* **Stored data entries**
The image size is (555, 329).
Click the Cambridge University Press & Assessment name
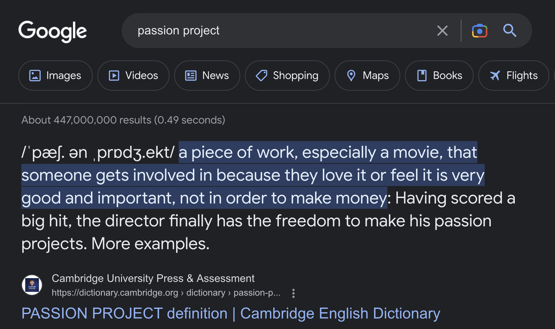click(153, 279)
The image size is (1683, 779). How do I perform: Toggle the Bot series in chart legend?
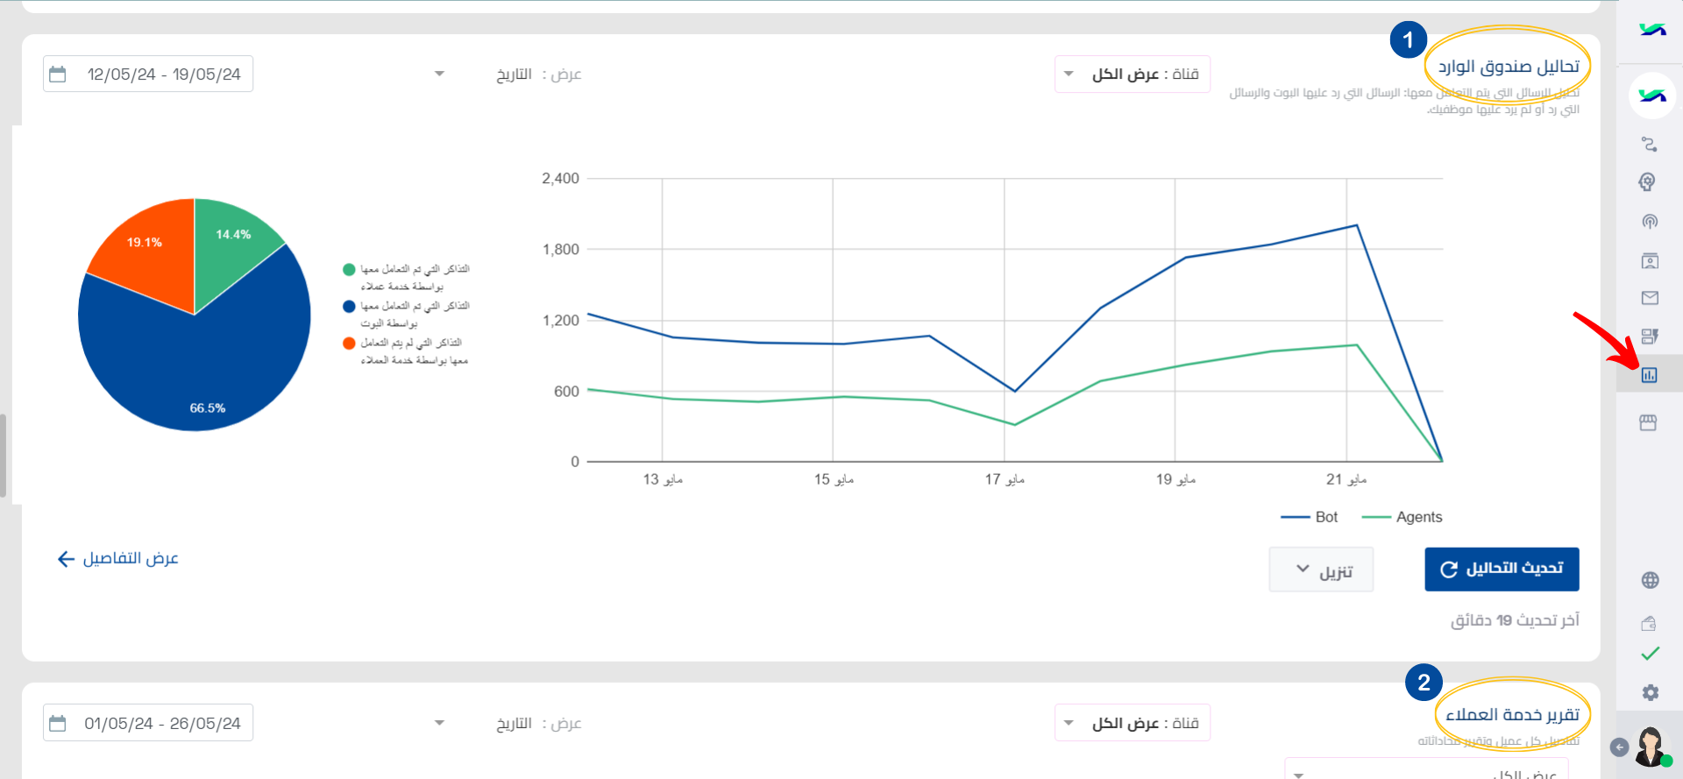[1310, 517]
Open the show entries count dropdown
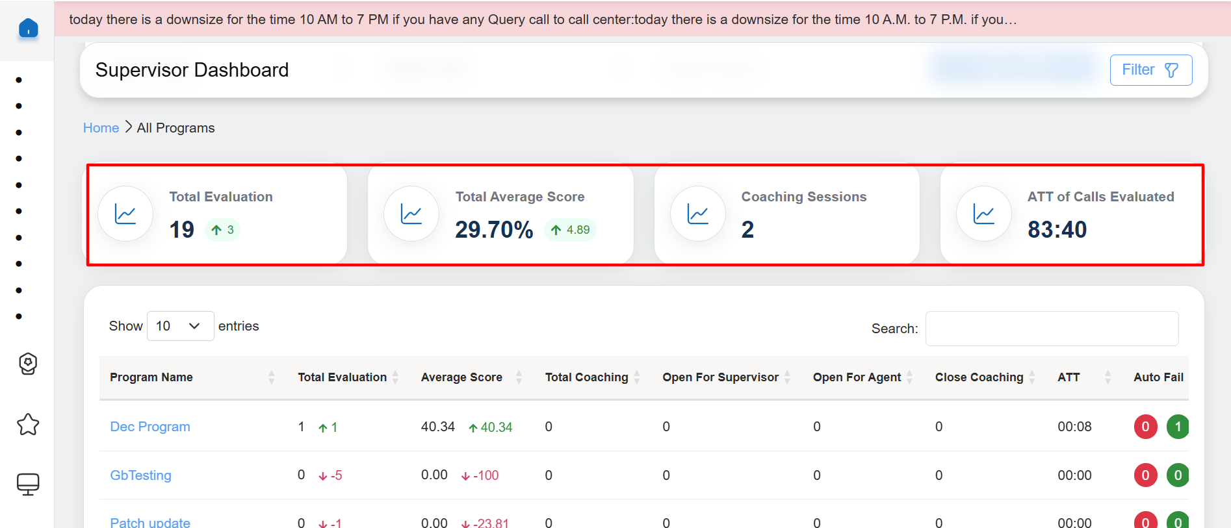1231x528 pixels. pos(180,326)
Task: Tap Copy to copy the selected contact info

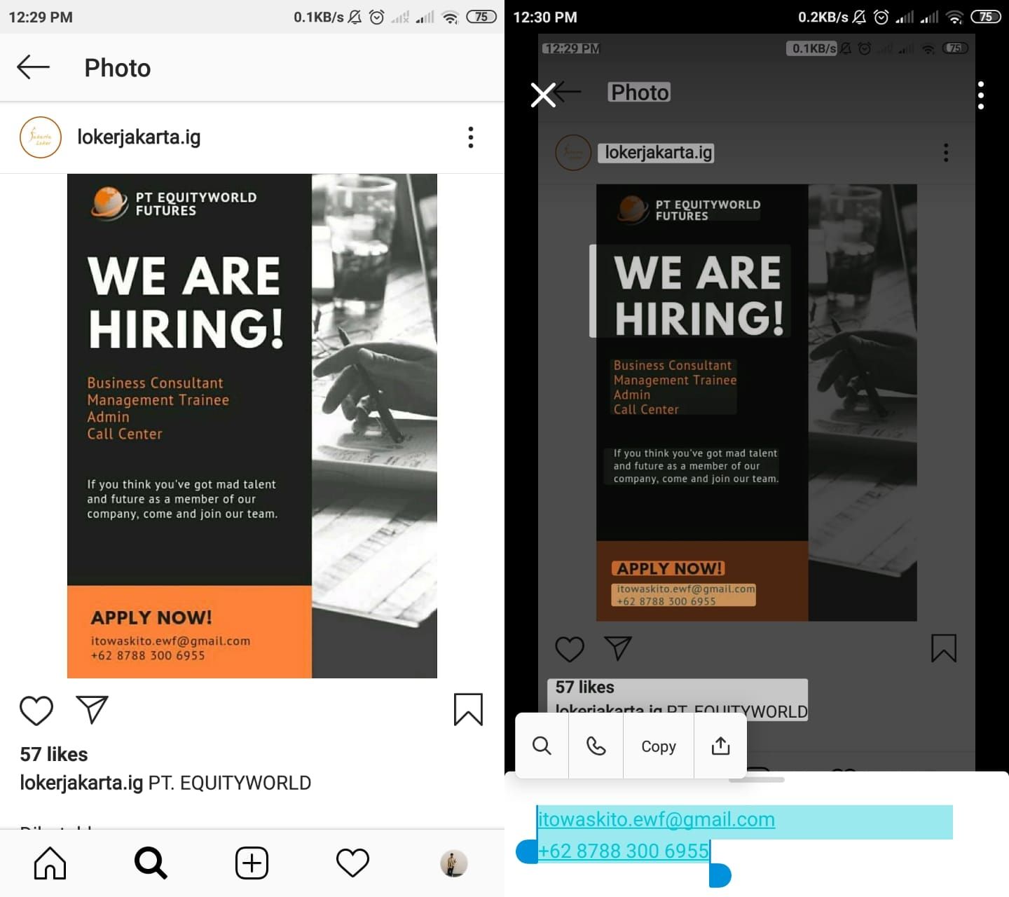Action: (657, 746)
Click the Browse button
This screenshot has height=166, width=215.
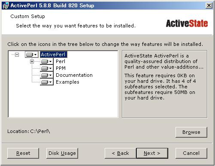pyautogui.click(x=191, y=132)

* **The problem**
Only the lines from the one containing "Task: Tap Copy" through the last line of the data above, both included, belong in the reply, each restated exactly and without pictures.

* **Response**
Task: Tap Copy to copy the selected contact info

Action: (657, 746)
Click the Browse button
This screenshot has height=166, width=215.
pyautogui.click(x=191, y=132)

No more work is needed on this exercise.